STATED TASK | Collect every line of the rows below that contains the string "field", copying each one in full.

PROVIDED RECORDS |
============================================================
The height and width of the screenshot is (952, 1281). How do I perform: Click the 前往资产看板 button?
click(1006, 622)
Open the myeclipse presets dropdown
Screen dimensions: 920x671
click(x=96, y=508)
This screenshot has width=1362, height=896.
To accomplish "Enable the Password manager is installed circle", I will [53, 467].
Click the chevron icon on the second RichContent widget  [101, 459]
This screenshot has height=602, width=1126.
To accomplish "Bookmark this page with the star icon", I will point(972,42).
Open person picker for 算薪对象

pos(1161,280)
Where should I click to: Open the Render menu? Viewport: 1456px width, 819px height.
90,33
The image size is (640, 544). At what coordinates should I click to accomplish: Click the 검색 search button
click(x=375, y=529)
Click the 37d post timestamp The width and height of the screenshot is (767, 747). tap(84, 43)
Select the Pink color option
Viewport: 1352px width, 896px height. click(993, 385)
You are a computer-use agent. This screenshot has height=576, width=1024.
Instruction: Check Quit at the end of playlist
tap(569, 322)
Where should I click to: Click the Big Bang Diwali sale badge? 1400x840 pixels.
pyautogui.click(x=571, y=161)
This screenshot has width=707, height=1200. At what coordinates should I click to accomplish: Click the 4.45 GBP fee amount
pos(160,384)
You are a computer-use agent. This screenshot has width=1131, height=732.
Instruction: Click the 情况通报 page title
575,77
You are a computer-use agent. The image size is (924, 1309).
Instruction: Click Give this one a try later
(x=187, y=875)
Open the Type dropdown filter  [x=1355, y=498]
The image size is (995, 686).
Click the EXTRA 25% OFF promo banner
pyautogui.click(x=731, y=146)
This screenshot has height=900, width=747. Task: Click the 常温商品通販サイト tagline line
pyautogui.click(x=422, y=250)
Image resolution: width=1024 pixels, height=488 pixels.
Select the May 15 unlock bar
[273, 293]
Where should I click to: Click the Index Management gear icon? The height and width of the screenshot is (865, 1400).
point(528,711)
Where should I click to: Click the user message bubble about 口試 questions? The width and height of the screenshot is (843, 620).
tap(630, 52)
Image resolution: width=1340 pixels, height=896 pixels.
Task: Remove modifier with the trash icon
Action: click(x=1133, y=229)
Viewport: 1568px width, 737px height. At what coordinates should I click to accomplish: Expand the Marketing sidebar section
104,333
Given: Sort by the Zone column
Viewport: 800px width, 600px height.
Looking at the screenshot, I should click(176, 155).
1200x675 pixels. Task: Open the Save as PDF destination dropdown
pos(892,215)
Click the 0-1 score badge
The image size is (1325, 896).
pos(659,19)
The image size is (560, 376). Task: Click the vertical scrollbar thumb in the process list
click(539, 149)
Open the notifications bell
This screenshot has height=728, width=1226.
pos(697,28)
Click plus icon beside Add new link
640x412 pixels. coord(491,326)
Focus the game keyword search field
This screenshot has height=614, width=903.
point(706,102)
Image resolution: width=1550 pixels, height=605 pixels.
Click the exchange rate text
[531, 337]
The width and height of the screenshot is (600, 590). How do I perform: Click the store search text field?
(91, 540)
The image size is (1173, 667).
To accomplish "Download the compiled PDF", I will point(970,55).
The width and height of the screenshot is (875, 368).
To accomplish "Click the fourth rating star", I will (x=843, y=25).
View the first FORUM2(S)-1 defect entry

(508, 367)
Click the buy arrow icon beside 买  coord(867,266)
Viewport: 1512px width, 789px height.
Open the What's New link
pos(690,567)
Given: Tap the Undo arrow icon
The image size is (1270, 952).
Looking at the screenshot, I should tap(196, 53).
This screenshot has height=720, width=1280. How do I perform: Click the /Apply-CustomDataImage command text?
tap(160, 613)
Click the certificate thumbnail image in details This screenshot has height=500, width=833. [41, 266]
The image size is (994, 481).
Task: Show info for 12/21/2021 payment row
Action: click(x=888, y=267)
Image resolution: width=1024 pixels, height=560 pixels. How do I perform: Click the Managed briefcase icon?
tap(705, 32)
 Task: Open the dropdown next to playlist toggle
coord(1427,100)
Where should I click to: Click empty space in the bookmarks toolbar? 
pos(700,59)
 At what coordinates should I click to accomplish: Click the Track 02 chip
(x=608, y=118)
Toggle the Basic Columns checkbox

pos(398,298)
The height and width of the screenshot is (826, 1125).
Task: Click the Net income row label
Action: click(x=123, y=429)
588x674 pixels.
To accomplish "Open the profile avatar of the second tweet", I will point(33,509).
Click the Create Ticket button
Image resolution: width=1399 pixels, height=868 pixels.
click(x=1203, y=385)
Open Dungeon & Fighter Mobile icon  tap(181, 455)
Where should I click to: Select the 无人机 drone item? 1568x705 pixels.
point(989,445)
============================================================
TASK OUTPUT |
Focus the game keyword search field
The width and height of the screenshot is (600, 590). How do I perform: Click the store search text field?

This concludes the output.